Re: UTF-8 revision

Ned Freed (Ned.Freed@INNOSOFT.COM)
Tue, 02 Sep 1997 10:57:02 -0700 (PDT)


Date: Tue, 02 Sep 1997 10:57:02 -0700 (PDT)
From: Ned Freed <Ned.Freed@INNOSOFT.COM>
Subject: Re: UTF-8 revision
In-reply-to: "Your message dated Tue, 02 Sep 1997 12:41:16 -0400"
To: Francois Yergeau <yergeau@alis.com>
Cc: Ned Freed <Ned.Freed@INNOSOFT.COM>, ietf-charsets@INNOSOFT.COM
Message-id: <01IN5Y2E02T294E6GE@INNOSOFT.COM>

> À 12:42 31/08/97 -0700, Ned Freed a écrit :
> >(1) The discussion of the Hangul mess and versioning is far too
> >    wishy-washy. What needs to be said is that the charset label "UTF-8" is
> >    aligned with the character assignments in Unicode 2.0 or later and that
> >    it is NOT aligned with the assignments in Unicode 1.0 or 1.1, in
> >    particular the old Hangul range.

> Agreed, it needs to be much more explicit.  What about the following
> changes in section 5 :

> 1st paragraph:

>  This memo is meant to serve as the basis for registration of a MIME
>  character set parameter (charset) [MIME].  The proposed charset
>  parameter value is "UTF-8".  This string would label media types
>  containing text consisting of characters from the repertoire of ISO/IEC
>  10646 including all amendments at least up to amendment 5 (Korean
>  block), encoded to a sequence of octets using the encoding scheme
>  outlined above.  UTF-8 is suitable for use in MIME content types
>  under the "text" top-level type.

I _really_ like this text -- it says exactly what it needs to say and 
nothing more.

> BTW, shouldn't the reference to [MIME] above be changed to refer to
> draft-freed-charset-reg-02.txt ?

Yes, I think it should, if for no other reason than I expect these three
documents (Harald's, yours, mine) to go out as a unit.

> Last paragraph, now split in two:

>  In practice, then, a version-independent label is warranted, provided
>  the label is understood to refer to all versions after Amendment 5,
>  and provided no incompatible changes actually occur.  Should
>  incompatible changes occur in a later version of ISO 10646, the MIME
>  charset label defined here will stay aligned with the previous version
>  until and unless the IETF specifically decides otherwise.

This is great!

>  Should the
>  need ever arise to distinguish data containing Hangul encoded according to
>  Unicode 1.1, then a version-dependent label, for that version only, should
>  be registered (a suggestion would be "UNICODE-1-1-UTF-8"), in order to
>  retain the advantages of a version-independent label for 2.0 and later
>  versions.  Such a version-dependent label could even be registered before
>  actual need arises, pre-emptively, but it is important to strongly
>  recommend against creating any new Hangul-containing data without
>  taking Amendment 5 of ISO 10646 into account.

> Note that this last sentence is actually a suggestion that should perhaps
> be decided at once.  Do we want to pre-emptively register
> "UNICODE-1-1-UTF-8" or some such?  If so, let's have affirmative language;
> if not, let's remove that last sentence.

Hmm.
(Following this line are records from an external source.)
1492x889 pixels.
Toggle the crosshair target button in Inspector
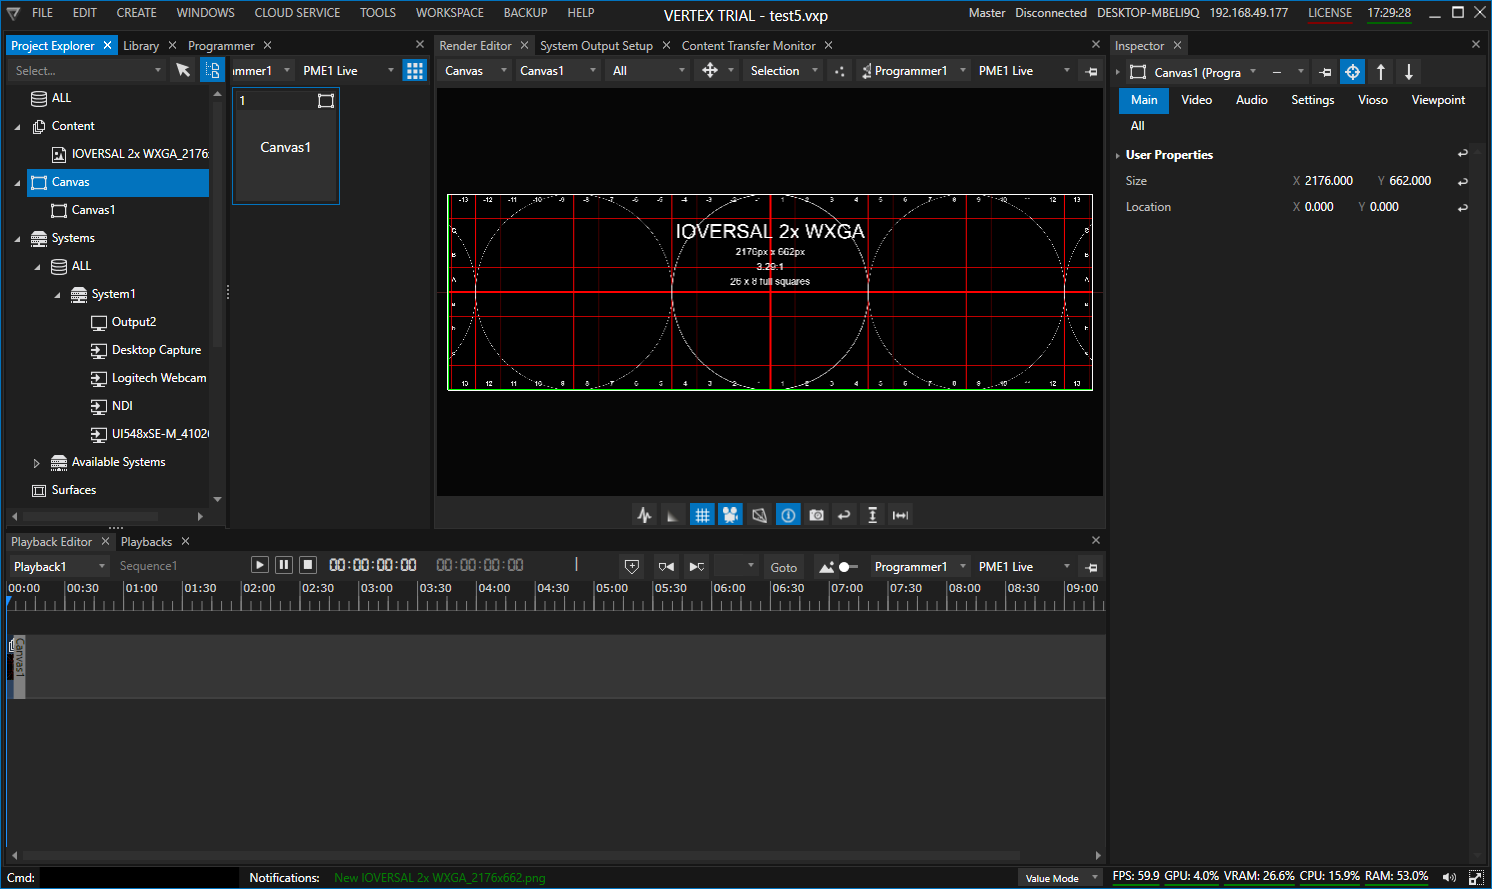(x=1352, y=72)
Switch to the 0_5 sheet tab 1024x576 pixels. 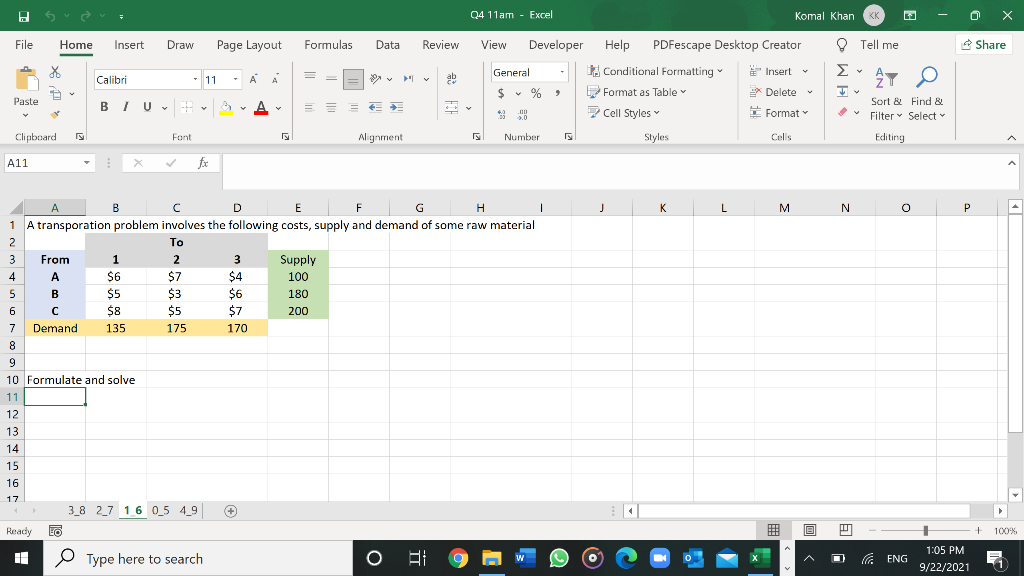point(162,509)
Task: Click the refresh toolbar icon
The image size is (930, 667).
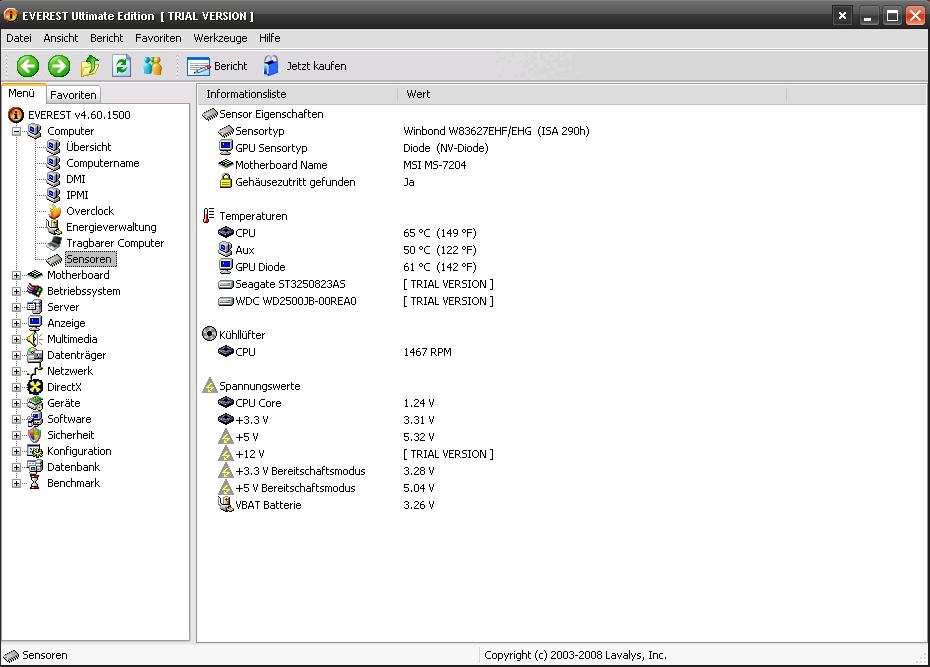Action: point(122,66)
Well, now that you mention it, I tend to agree that simply registering a
label now would be a lot simpler. On the other hand, we certainly don't want to
encourage use of Unicode 1.1. But registering names for things is useful even
when we don't want them to be used. And we certainly have registered a lot of
charsets in the past -- I've never had a problem with registering so many, only
with the fact that the registrations in far too many cases are flawed in some
way.

As such, I think the right thing is to go ahead and register the name but to
state that use of this character set is strongly discouraged.

> >    I therefore think that
> >    this specification needs to say that it aligns automatically with
> >    all future versions of Unicode that don't make incompatible changes, but
> >    the minute one is made it stays aligned with the old version until and
> >    unless the IETF specifically decides otherwise.

> I think the new language above addresses that.  How is that?

I think it is excellent. I only hope we can get it through the process. Ceding
of change control, even to a "sister" standards body, even with clearly
delineated rules that prevent it from hindering interoperability, can be
a messy thing in the IETF.

				Ned

--Boundary (ID uEbHHWxWEwCKT9wM3evJ5w)